タイトルと出演俳優からして凄く濃い男の対決ものかと思いきや違った(ノ∀`)
コメディ時代劇と言ってもいいかな。

観ている途中で、この話は読んだことはないけどおおまかなあらすじを
知っていることに気づいた。これ山本周五郎の小説だな。
まあ話のすじはなんとなくわかっていても二人の演技とコミカルな音楽や
かっこいいカメラワークで最後まで楽しめた(・∀・)

六兵衛が自己弁護ではなく「臆病さ」を受け入れて生き抜いていけることは
或る意味で強いとも言えるけど、最後はなんか開始当初のキャラとは全くの
別人のような気がしないでもないw リア充モードになったからだろうか( ・´ω・`)モゲロ


ラストの唐突な終わり方に不満を持つ人も居るみたいだけども、別段気にならなかった。
古い映画を観続けてきて思うのは最近の映画は過剰に後日譚をやりすぎていたり、
綺麗にまとめようとしすぎだということ。

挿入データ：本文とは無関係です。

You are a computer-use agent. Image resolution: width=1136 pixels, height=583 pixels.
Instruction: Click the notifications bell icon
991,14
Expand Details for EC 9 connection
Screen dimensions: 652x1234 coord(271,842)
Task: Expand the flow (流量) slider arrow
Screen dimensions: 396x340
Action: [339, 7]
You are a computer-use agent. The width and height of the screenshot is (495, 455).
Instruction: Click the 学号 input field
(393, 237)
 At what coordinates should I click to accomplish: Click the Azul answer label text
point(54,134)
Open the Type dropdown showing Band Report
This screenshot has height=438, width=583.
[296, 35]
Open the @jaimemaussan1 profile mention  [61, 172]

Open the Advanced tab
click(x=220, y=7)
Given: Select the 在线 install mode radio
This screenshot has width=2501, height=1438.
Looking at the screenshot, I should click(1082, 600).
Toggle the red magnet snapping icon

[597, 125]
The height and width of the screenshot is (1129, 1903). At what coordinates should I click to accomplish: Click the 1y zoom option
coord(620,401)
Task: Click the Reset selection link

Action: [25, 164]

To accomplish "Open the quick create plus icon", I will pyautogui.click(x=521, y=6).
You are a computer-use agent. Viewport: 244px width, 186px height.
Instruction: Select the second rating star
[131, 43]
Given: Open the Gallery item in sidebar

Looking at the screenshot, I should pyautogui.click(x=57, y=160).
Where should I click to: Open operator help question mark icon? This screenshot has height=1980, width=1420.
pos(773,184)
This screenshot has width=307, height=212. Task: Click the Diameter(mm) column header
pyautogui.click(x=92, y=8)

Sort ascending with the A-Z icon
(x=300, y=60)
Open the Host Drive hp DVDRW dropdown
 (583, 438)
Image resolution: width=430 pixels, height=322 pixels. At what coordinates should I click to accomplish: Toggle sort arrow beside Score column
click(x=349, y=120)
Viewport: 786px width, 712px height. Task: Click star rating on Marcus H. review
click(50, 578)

どのくらいの塩梅がいいとは断言は出来ないが、
本当に完成度が高い複雑で緻密な作品ならともかく、そうでないのであれば、見せ場や
訴えたいテーマを表現した後は、他のことはバーンッと投げ捨てて終わってくれた方が
思い切りが良くて良い(・∀・) まあそれ行き過ぎると「雑」とか「余韻がない」とか
「わけがわからない」いう評価になるわけで何とも難しいところではあるが。

原作では後日譚もあったんだろうか。機会があったら読んでみようかな。


「Gメン’75」もあんまり観たことがなかったので晩年近い頃の丹波哲郎しか
知らなかったが、この頃の丹波哲郎はかっこええな(・∀・)
「必殺仕掛人」の森次晃嗣のネタとちょっとかぶってしまうがワラタw

『人間革命』出演後、創価学会の大会に招待された際、創価学会の活動をさかんに顕揚する講演をした後で「南無阿弥陀仏」としめくくり、場内を騒然とさせた。丹波は著書に、自分のオッチョコチョイな性格を示す逸話として、この失敗談を載せている。

丹波哲郎

そういやこの人「大霊界」とかいう映画を撮ったりしてたな。

それほど松田優作の出演作を観ているわけではないが、観た限りでは、
この松田優作は最弱にして最も情けない役かもしれないw
故に最後が良くなるのかなぁと思える(・∀・)


これって話の作りがシンプルで面白いからリメイクしやすそう。

或いは現代風にリメイクして
大学4年間尽くしたのに、手酷い扱いの挙句にボロ雑巾のように捨てられた女性が
元彼氏の就職先やその後の転職先、生活圏内で「あの男は幼児性愛者だ」という
噂を立てて破滅に追い込む「りこん」

とか

ある男に惚れたストーカー女がその就職先やその後の転職先、生活圏内で
「あの男は酷い男だ」「ギャンブル狂いだ」「アルコール依存症だ」「薬物依存症だ」
「前科者だ」「強姦魔だ」という噂を立てて破滅に追い込み、社会復帰出来なくなった
男を自らの家で飼う「くでなし」

とかどうだろうかと思ったが、それは最早元ネタの欠片も残ってないサスペンスだな
((((;゚Д゚)))ガクガクブルブル


この映画は実は2回目の映画化で最初の映画化は「初笑いびっくり武士道」という
タイトルでコント55号がやっていたらしい。そっちも観てみたい(・∀・)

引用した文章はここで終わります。